Thanks! Glad you agree :D
Great ending just as it is! Too much overthinking on the part of some who possibly did not see that Eliza already was an independent thinker and an independent woman to begin with...
Also, a great explanation and description of the characters by the narrator...Thank You!
My Fair Lady is one of the greatest endings ever! You are absolutely right that Eliza was never a victim, she fights Higgins’s abuse and misogyny from day one and he loves her for it. I view the ending as both of the characters excepting each other for their flaws.
Yes. I don't think there's any adaptation in which Eliza is anything less than feminist. This is her story and she really owns it.

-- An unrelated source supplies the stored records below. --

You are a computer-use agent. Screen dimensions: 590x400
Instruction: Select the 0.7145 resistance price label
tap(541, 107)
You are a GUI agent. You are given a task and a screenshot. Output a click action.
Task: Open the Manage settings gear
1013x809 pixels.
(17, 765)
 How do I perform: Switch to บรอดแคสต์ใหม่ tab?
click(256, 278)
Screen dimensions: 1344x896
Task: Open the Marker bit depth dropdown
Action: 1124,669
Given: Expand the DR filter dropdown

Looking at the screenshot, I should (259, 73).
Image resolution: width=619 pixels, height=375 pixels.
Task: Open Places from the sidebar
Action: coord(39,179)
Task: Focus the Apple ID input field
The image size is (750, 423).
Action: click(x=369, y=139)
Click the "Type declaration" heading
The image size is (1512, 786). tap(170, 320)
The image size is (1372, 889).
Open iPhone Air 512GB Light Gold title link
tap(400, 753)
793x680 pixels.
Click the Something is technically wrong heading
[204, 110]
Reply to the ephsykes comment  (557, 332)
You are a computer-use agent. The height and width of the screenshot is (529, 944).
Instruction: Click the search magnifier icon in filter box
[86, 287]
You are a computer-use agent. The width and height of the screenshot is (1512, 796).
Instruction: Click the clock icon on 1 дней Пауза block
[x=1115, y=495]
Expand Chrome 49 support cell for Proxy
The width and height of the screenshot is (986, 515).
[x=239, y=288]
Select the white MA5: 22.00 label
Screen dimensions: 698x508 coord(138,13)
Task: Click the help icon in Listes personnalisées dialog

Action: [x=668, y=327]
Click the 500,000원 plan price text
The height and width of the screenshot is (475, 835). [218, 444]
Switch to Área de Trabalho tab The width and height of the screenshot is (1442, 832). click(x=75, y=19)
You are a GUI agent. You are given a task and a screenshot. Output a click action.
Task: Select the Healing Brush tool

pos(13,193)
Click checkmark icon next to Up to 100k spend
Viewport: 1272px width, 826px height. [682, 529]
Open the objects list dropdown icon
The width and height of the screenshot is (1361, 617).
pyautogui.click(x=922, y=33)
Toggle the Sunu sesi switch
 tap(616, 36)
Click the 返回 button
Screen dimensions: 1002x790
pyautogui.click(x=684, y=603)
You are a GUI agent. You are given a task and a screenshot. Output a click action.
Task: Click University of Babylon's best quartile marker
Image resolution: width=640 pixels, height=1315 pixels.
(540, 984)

Bernard Shaw wrote a sequel to Pygmalion, where he concluded Eliza's story but it is so out of character that we can completely disregard it and invent our own conclusion. In my book, she should marry some aristocrat in the lines of Mr. Darcy+Mr. Bingley: intelligent, sensitive, good-humored.
Maybe not an aristocrat because of the class system at the time, but a super rich and educated self-made man is the least Eliza should have😁
@@booksinfactYeah, okay, I would agree to that. At least, DEFINITELY NOT Freddy!
@@TheQuirkyCharacter Oh no, not Freddy XD
No other man would challenge Eliza the way Higgins does.
For the record, I love both endings: Pygmalion's and My Fair Lady's, as different as they are. Pygmalion, though much less optimistic, is more thought-provoking and more faithful to the time period.